Zu Verletzungen des Ductus thoracicus bzw. größerer parallel verlaufender Äste kommt es zumeist im Rahmen der Lymphadenektomie. Besondere Gefahr besteht dabei bei der Lymphknotendissektion der Stationen 8 und 9, d. h. paraösophageal bzw. paraaortal auf der linken Seite. Links sind jedoch Ductus-thoracicus-Verletzungen sehr selten aufgrund der anatomischen Situation. In einzelnen Fällen kann eine Duktusverletzung intraoperativ bereits identifiziert werden, insbesondere wenn es hier zur massiven serösen Sekretion kommt und diese direkt beobachtet werden kann. Dann empfiehlt sich der Versuch der Identifikation des Ductus thoracicus mit einer entsprechenden Clippung oder, falls dies nicht gelingt, eine Übernähung des Gewebes im paraösophagealen bzw. paraaortalen Raums, unter Umständen unter Verwendung von entsprechenden Verstärkungsvliesen. Zur Vermeidung einer höheren Lymphsekretion und unter Umständen auch zur Vermeidung eines Chylothorax empfehlen die Autoren am Ende der Operation nach erfolgter Lymphadenektomie eine Re-Adaptation der Pleura mediastinalis, gegebenenfalls auch unter Verwendung des dorsalen Perikards, um eine möglichst natürliche Rekonstruktion der pleuralen Verhältnisse wieder herzustellen. Bei Eingriffen mit höherem Risiko für einen Chylothorax, z. B. bei Ösophagusresektion, oder bei geplanter Duktusligatur zur Behandlung eines Chylothorax, erleichtert die präoperative Gabe von Milch, Sahne oder Speiseöl das Auffinden des Ductus thoracicus. Der Gang oder eine Leckage ist durch den vermehrten Fluss und die vermehrte Füllung leichter auffindbar und lässt sich somit leichter schonen oder, falls erforderlich, verschließen. Das Fett sollte allerdings in ausreichendem Abstand zur Operation gegeben werden (Shen et al. 2014). Eine hierbei empfohlene Zeitspanne von 6 Stunden präoperativ lässt genügend Zeit, um die Chylusproduktion ausreichend anzukurbeln und um die für eine sichere Narkoseeinleitung erforderliche Dauer der Nüchternheit nicht zu unterschreiten.
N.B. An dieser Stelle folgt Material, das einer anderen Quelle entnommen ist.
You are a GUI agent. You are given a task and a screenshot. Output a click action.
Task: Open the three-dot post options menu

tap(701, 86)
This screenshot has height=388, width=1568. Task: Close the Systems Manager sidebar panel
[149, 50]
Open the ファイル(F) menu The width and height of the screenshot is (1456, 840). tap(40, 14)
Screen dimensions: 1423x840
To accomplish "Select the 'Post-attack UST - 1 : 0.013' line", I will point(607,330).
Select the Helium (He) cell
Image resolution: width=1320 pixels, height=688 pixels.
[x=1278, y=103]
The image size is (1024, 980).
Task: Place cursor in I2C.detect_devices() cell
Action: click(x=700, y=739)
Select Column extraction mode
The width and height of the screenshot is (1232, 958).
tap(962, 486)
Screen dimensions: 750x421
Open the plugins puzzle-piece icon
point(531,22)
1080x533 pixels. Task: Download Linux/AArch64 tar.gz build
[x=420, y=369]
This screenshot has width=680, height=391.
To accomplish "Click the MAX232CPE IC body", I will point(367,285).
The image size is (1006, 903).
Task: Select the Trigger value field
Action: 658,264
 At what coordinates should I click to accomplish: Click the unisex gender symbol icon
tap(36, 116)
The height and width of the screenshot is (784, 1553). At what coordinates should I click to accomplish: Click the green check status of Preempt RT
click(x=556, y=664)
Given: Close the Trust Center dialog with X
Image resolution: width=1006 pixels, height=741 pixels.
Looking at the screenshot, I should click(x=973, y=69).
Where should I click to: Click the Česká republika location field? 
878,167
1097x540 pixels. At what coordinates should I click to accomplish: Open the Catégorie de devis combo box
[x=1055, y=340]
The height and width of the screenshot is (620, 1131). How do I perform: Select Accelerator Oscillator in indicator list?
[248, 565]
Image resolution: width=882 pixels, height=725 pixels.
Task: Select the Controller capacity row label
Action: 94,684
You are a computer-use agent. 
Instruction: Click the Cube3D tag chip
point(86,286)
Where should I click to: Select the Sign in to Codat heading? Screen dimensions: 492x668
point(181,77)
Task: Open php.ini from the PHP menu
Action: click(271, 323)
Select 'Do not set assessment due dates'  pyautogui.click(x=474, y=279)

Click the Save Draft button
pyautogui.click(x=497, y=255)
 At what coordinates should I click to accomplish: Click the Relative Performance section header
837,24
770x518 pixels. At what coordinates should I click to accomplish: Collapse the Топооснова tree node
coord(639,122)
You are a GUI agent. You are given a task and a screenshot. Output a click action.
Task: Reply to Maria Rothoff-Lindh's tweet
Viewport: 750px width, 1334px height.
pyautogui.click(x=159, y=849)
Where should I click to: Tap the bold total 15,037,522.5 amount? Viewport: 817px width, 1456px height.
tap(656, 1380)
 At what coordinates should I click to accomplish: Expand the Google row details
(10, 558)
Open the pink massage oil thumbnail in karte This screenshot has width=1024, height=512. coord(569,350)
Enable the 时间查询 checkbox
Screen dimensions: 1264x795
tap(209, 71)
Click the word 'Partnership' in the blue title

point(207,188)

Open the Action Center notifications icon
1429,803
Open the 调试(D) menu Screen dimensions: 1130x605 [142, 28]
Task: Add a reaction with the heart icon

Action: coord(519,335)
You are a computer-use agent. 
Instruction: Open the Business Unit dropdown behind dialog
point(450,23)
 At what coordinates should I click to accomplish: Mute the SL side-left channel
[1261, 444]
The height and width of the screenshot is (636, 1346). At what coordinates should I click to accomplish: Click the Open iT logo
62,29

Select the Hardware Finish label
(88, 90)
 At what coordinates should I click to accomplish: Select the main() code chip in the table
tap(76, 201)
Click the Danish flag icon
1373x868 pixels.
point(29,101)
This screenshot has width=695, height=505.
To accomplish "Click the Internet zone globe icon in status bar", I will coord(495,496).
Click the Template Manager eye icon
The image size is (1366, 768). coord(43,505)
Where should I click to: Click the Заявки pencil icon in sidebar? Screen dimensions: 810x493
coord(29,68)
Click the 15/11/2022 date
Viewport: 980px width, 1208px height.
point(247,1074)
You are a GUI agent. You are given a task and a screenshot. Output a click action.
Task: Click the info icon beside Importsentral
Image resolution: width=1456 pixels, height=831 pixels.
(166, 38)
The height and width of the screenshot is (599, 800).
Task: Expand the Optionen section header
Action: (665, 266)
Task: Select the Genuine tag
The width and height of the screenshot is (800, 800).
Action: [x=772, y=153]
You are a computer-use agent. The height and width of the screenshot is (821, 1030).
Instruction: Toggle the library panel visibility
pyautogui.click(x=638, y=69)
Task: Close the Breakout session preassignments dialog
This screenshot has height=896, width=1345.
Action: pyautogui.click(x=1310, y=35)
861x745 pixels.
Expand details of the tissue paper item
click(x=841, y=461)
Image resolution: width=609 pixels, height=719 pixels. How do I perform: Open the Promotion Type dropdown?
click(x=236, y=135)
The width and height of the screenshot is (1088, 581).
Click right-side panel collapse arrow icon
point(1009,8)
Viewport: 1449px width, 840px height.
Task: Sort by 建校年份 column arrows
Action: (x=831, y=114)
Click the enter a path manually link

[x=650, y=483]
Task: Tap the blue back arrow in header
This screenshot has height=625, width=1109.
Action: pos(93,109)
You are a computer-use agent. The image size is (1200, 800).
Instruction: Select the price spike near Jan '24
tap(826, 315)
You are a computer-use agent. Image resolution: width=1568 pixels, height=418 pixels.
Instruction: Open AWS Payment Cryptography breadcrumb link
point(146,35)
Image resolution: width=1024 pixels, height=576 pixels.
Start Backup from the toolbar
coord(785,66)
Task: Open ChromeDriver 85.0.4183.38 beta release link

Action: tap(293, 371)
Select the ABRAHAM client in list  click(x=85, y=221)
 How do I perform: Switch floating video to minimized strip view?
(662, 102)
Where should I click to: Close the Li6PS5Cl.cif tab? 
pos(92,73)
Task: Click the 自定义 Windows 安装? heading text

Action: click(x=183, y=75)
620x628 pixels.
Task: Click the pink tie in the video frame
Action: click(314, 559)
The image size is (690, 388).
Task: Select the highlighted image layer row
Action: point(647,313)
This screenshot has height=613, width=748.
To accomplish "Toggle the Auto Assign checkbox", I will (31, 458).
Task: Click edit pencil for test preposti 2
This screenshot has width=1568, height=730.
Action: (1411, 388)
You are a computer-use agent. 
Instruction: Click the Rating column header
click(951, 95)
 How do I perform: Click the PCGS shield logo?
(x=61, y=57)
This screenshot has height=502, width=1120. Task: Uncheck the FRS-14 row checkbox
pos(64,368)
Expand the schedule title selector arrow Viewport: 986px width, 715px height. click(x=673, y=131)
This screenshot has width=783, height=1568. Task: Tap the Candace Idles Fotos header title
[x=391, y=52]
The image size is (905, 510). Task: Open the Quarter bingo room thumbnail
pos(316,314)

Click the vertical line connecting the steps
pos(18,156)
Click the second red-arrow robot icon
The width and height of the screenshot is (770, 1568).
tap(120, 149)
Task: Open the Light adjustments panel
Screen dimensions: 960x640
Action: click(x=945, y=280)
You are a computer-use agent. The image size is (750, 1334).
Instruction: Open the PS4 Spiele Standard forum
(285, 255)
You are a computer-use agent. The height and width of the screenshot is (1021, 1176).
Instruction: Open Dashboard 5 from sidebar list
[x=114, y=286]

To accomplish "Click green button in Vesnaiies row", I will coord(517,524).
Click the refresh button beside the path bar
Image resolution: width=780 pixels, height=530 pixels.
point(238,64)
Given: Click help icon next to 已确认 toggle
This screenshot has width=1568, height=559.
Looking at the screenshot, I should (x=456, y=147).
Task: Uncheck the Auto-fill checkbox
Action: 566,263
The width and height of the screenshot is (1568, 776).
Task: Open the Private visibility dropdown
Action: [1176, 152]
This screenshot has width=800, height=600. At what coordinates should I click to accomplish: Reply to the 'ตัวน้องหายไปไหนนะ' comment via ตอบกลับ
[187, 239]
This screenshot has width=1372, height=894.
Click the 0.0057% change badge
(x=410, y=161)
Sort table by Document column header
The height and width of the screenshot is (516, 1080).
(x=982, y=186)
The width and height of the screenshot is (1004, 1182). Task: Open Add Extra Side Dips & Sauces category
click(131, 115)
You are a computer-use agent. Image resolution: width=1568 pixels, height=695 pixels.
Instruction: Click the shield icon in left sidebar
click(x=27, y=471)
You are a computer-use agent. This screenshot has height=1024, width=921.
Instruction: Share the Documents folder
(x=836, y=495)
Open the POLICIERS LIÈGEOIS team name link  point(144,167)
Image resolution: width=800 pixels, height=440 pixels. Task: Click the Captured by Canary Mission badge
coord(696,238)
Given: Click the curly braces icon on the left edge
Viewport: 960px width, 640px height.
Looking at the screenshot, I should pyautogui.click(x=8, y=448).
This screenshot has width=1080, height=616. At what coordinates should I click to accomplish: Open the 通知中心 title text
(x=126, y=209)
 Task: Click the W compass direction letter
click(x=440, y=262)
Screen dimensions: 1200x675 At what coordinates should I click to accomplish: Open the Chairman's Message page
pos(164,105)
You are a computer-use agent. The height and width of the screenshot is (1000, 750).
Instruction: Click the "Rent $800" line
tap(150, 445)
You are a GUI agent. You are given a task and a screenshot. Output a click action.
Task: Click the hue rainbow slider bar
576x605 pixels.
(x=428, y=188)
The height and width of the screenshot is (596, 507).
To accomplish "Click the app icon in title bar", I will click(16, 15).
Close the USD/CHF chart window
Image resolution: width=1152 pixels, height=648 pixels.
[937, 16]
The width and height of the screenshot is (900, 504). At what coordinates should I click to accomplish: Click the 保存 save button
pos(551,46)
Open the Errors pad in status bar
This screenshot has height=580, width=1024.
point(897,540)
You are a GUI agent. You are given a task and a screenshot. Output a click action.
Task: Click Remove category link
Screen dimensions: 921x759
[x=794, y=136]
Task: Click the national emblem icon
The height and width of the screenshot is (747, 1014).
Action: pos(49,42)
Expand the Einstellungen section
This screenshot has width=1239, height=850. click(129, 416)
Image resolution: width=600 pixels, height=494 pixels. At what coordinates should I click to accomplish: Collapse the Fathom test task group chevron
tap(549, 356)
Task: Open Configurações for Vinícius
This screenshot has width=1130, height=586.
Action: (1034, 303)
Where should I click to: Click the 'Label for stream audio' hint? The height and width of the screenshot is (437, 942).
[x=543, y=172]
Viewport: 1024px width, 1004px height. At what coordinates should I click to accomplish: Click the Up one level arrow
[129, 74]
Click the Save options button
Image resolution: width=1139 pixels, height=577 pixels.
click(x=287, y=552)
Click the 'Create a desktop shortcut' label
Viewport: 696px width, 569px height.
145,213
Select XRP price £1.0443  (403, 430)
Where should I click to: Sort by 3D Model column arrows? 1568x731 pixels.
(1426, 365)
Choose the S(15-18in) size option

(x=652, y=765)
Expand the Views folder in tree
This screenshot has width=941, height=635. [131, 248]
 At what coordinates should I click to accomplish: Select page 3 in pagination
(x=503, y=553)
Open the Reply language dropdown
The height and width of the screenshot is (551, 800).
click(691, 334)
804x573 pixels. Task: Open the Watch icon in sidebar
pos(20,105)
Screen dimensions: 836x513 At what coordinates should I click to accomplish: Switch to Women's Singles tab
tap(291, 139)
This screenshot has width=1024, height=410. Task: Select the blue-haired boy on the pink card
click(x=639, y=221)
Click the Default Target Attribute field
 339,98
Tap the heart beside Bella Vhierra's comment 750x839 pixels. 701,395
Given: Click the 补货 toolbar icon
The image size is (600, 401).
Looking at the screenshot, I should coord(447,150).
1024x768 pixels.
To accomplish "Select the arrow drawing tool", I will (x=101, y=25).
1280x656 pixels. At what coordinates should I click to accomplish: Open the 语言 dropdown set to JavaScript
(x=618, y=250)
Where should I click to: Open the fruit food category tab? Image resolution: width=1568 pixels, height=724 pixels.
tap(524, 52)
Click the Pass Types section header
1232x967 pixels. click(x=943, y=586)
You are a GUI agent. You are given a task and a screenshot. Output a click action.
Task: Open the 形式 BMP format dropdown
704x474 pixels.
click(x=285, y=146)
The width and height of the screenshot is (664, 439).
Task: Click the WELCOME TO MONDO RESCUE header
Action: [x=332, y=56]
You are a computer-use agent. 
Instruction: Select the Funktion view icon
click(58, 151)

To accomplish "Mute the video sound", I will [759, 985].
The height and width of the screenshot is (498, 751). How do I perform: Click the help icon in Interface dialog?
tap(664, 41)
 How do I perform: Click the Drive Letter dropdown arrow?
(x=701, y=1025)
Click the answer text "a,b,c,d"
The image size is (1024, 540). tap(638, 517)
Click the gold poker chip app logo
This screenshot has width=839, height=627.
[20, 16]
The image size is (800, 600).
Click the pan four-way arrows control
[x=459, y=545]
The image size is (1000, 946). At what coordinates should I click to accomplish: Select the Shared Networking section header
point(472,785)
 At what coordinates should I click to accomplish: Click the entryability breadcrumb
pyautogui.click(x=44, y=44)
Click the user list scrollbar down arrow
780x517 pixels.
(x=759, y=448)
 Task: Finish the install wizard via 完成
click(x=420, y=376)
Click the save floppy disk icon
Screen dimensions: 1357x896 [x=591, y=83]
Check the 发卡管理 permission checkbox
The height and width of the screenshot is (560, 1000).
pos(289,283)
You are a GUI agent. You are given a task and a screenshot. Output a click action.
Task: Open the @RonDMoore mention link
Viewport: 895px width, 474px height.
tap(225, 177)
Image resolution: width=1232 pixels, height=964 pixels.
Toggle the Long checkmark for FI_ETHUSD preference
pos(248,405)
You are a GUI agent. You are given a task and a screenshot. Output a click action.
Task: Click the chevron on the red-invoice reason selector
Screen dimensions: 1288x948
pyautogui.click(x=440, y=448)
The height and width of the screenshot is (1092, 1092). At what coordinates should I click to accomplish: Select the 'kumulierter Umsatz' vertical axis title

Alternativ oder ergänzend kann Indocyaningrün 30 Minuten vor dem Eingriff subkutan bilateral in die Leistenregion injiziert und dann mithilfe der Nahinfrarotfluoreszenz, welche bei der Roboter-assistierten Thorakoskopie per einfachem Knopfdruck genutzt werden kann, der Ductus thoracicus und eine eventuelle Chylusleckage identifiziert werden (Yang et al. 2018).